With an experienced OP and CFO onboard, a deal stands a much better chance of achieving the acquisition thesis objectives, avoiding risk, identifying hidden value, and ultimately optimizing exit value.
Which is why we consider the CFO the second leg of our three-legged stool upon which the deal CEO depends (the third leg being the Deal Partner – more on that in a succeeding post).
And much like an actual three-legged stool, the sturdier its construction, the greater the likelihood of portfolio company stability and success.
CFO Roles and Responsibilities
The CFO for LMM investments will play many roles, including:
- Build the Foundation – Financial reporting must be accurate, timely, credible, and compelling. Internal controls must safeguard assets and provide relevant scorecards to drive performance. This is job one.
- Leadership – As perhaps the second most critical management team member, the CFO needs to help lead the organization by helping determine the business strategy and reinforcing the need to deliver acquisition thesis goals with the rest of the management team and company employees.

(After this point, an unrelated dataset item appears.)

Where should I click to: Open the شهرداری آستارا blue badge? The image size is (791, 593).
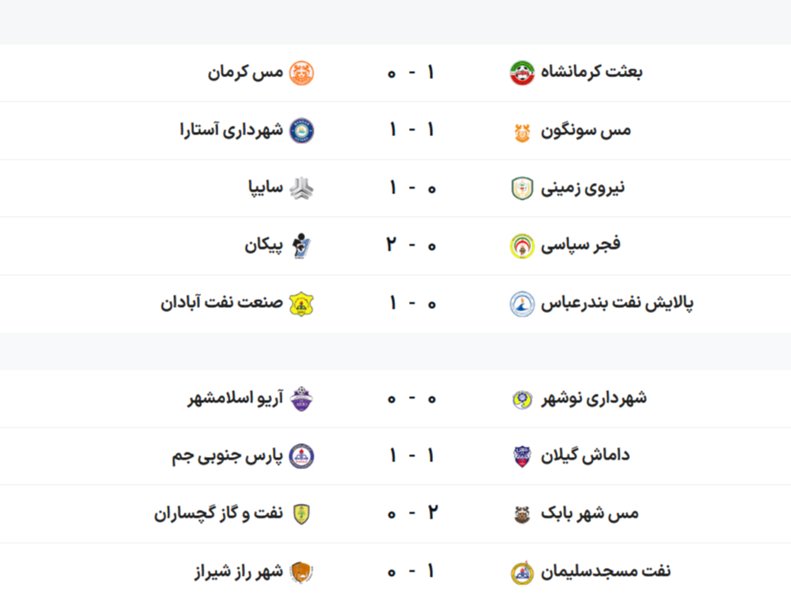click(x=301, y=131)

- Strong Interface with PE Deal Team & Lenders – The relationship and alignment between the CEO and the PE deal team is critical to driving deal value. The CFO plays a vital role in translating the urgency of attaining acquisition thesis goals throughout the organization.
- Strong Administrative Competency – A strong CFO has competencies in administrative functions beyond accounting, which can be of great benefit to LMM companies. In many LMM companies, administrative functions, including information technology, legal, and human resources lack professional staff because workloads don’t justify FTE costs. The CFO brings a level of strategic oversight which, when the time comes, can support the organization in defining and sourcing these functions / roles in ways that keep the business moving toward an attractive exit.
Integrating with the Team
While the CFO is essentially to the CEO’s success (and, by extension, the deal itself), the real upside comes from the CFO’s intimate connection with those other two legs of the stool: the Operating Partner and the Deal Team.
The analogy of a three-legged stool is used because together, those three legs support the CEO and the deal; but also, because properly balanced, they provide deal stability in an era when a majority of CEOs managing portfolio companies fail to see the investment through to exit.
Executed correctly, each leg of this stool not only carries the weight of very specific expectations but, together, ensures the highest likelihood of long-term success. Take away a leg, however, and eventually, the stool topples.
Affordable, Experienced, On-Demand Support
A CFO versed in PE portfolio management understands that time is money and will hit the ground running (and best of all, will have the skills to do so). This CFO brings with him/her a sense of urgency, the need for fact-based decision-making, the mindset of abbreviated timelines, and the knowledge of how a PE Deal Team creates value.
Experienced OPs and CFOs who understand the PE value creation model and have created results within such environments are, of course, not cheap, which is why we – Mainsheet OP and Outliers LLC – are big believers in the fractional model of OP and CFO support. The CEO enjoys highly skilled, deeply experienced C-suite-level support, but does not require either full time.
This fractional approach is particularly important in the early stages of the hold period, when improvements need to be identified and executed as quickly and efficiently as possible.